Published online by Cambridge University Press: 18 December 2014
In this chapter, I shift to a broader strategic lens. Most examples I have discussed so far have been about how various entities (states, religions, etc.) manipulate markets for loyalties to further a specific strategic goal. These efforts can be to give voice to a specific group, to mobilize the young and disaffected, for example, or to energize a certain minority, such as the Kurds in Turkey; they can also be strategies of exclusion (for example, establishing rules that deprive groups deemed “terrorist” from platforms of communication or suppressing certain images of women). These kinds of efforts are the bread and butter of strategic communication. But they should not deflect attention from a more comprehensive way of thinking about many communication transformations, what I call “strategic architectures of media and information systems.”
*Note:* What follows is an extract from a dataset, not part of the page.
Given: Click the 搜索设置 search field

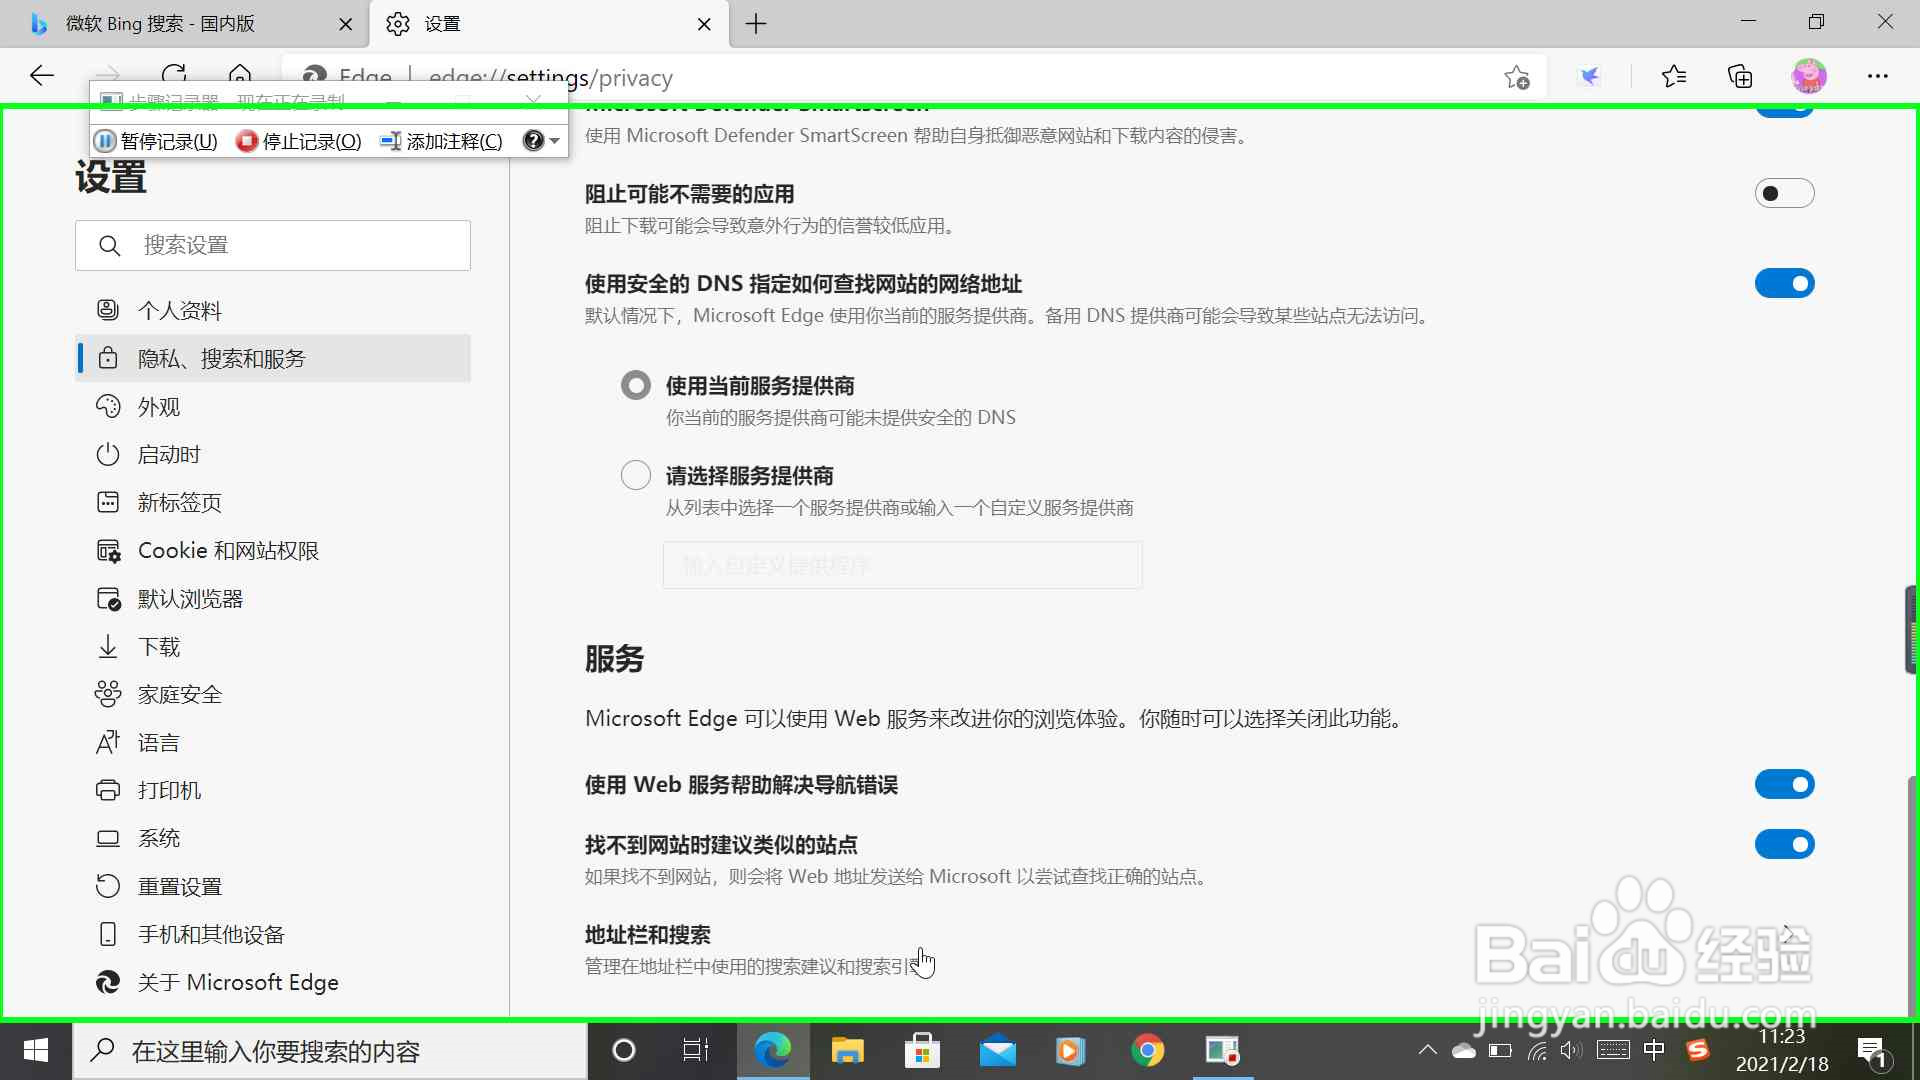Looking at the screenshot, I should [x=273, y=245].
I start with a fairly reasonable proposition. Governments, commercial entities and other powerful organizations, all concerned with the potential triumph of seen and unseen competitors for control of information, seek to design communication infrastructures to optimize achievement of their own strategic goals. In pursuing these ambitions, strategic communicators go beyond relying on law or cartel alone to control or regulate patterns of delivery. These influential actors embrace large-scale comprehensive strategies with national or global pretensions, seeking to reassure (at least from the perspective of the strategic communicator) that goals will be met. These strategies mean thinking architecturally about the process as a whole, focusing on the overall structure. They often call for a vision of a future communication system and a comprehensive plan for achieving that vision.